Konsep pelayanan yang terintegrasi bukan dalam pengertian tempat seperti PTSP seperti ini diyakini merupakan trend yang akan lebih berkembang dimasa mendatang sehingga harus segera dipikirkan sejak sekarang. Trend administrasi publik ke depan adalah makin menguatnya cyber governance yang ditelah dimulai dengan penyediaan layanan online. Namun layanan online saja tidaklah cukup. Cyber governance juga menyiratkan perlunya virtual organization, dimana kelembagaan pemerintah tidak mesti dipahami sebagai sebuah bangunan fisik dengan strukturnya yang tambun. Organisasi pemerintah boleh jadi hanya akan berupa tim kecil yang terdiri dari sekumpulan orang yang menguasai substansi pelayanan yang didukung keterampilan teknologi informasi yang tinggi. Merekalah yang akan merespon setiap transaksi secara elektronik. Dengan demikian, mekanisme pengambilan keputusan dalam organisasi akan bisa lebih mobile karena bisa dilakukan dari manapun oleh otoritas yang ada. Dalam konstalasi seperti ini, lagi-lagi keberadaan PTSP dengan modelnya seperti saat ini menjadi kurang relevan.

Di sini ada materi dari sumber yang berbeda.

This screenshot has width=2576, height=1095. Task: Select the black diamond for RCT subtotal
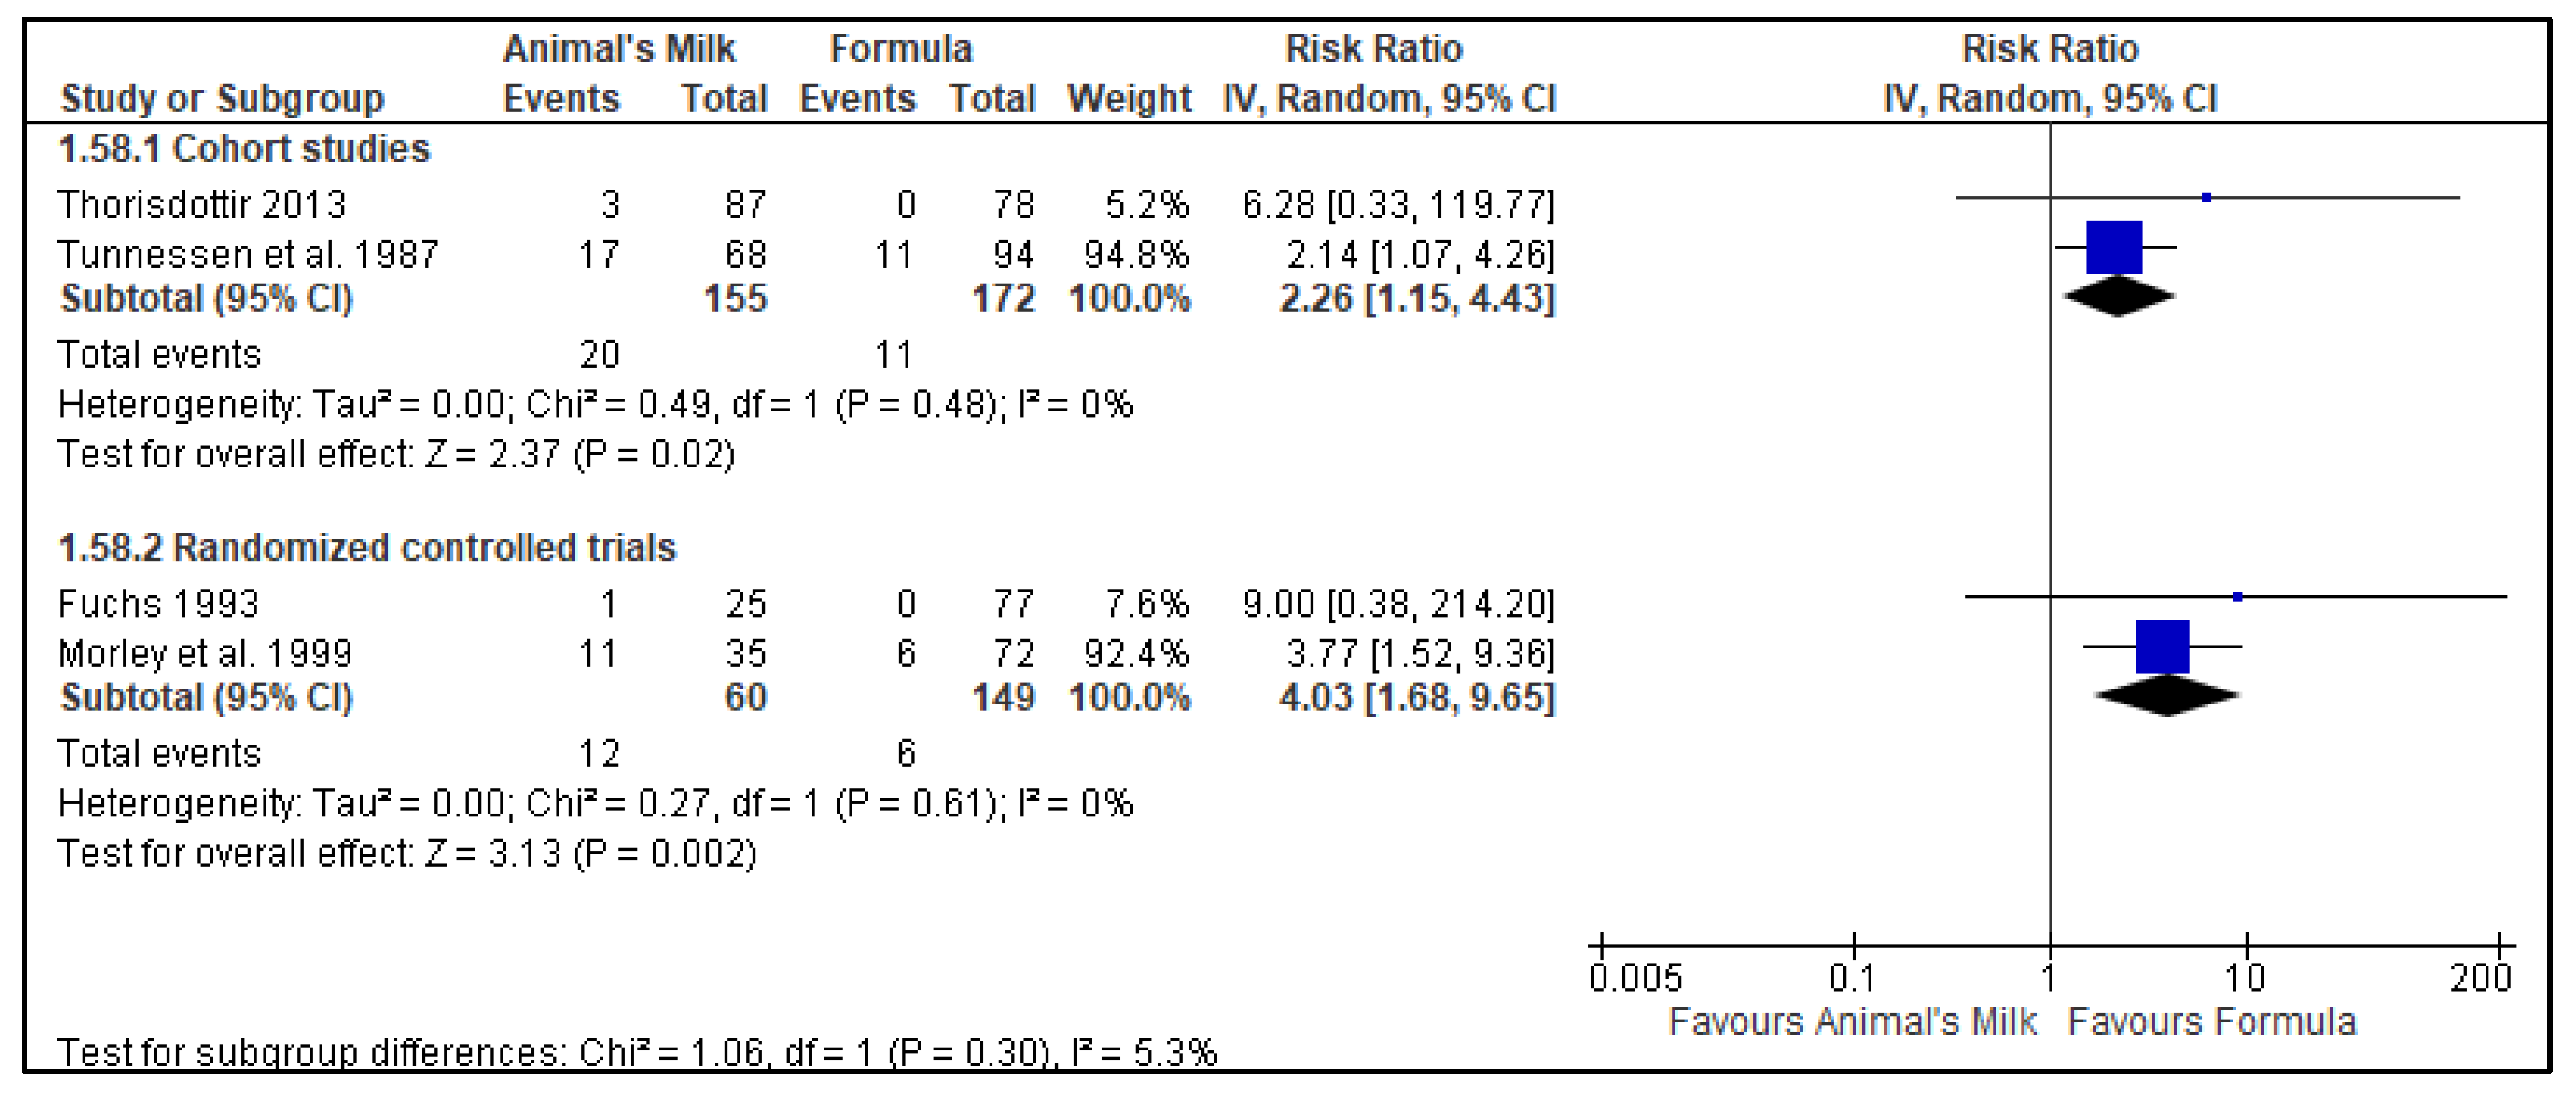click(x=2166, y=696)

Mimpi besar seperti itu tentu membutuhkan langkah-langkah konkrit dari yang terkecil. Oleh karena itu, eksistensi PTSP apa adanya saat ini harus diperkuat dengan beragam perbaikan nyata. Salah satunya dengan menginovasi sistem pengaduan. Jika selama ini penyedia jasa layanan cenderung menunggu keluhan dan berharap tidak akan muncul pengaduan, maka perlu dibalik dengan menciptakan sistem yang dapat “memaksa” pelanggan memberikan komplain atau keluhan. Sebab, keluhan (voice) itu selalu membuktikan adanya kesetiaan (loyalty) si “pengeluh”, sementara pelanggan yang tidak pernah mengeluh cenderung tidak akan kembali (exit). Maka, keluhan adalah nutrisi yang menyehatkan bagi institusi pelayanan, sehingga sebuah unit pelayanan perlu memberikan penghargaan khusus bagi pelanggannya yang rajin memberi keluhan konstruktif, misalnya dalam bentuk Complain Award.

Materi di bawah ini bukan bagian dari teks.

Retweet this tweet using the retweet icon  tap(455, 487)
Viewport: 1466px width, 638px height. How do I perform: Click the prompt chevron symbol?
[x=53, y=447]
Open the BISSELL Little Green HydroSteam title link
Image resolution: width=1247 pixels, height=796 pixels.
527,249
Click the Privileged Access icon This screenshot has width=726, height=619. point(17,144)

Selain membenahi sisi pengaduan, aspek internal atau dapur pelayanan (service manufacture) juga perlu disentuh. Dalam hal ini, pendelegasian wewenang saja tidak cukup, bahkan derajat kewenangan yang tinggi juga tidak cukup tanpa adanya penyerahan sumber daya sebagai prasyarat keberhasilan dari wewenang yang dilimpahkan. Sumber daya disini meliputi anggaran, SDM yang kompeten, serta sarana prasarana dan teknologi pendukungnya. Pada saat yang bersamaan, unit pelayanan juga harus memperhatikan business process-nya dengan cermat sehingga dapat diminimalisir kemungkinan terjadinya mal-administrasi dalam pemberian pelayanan. Demikian pula aspek kepemimpinan harus terus diperkuat agar tidak terjadi situasi ketergantungan institusi kepada seorang figur tertentu. Pembentukan super-team atau kader-kader yang “militan” di bidang pelayanan publik akan mampu menjaga sustainability dari pelayanan yang berkualitas.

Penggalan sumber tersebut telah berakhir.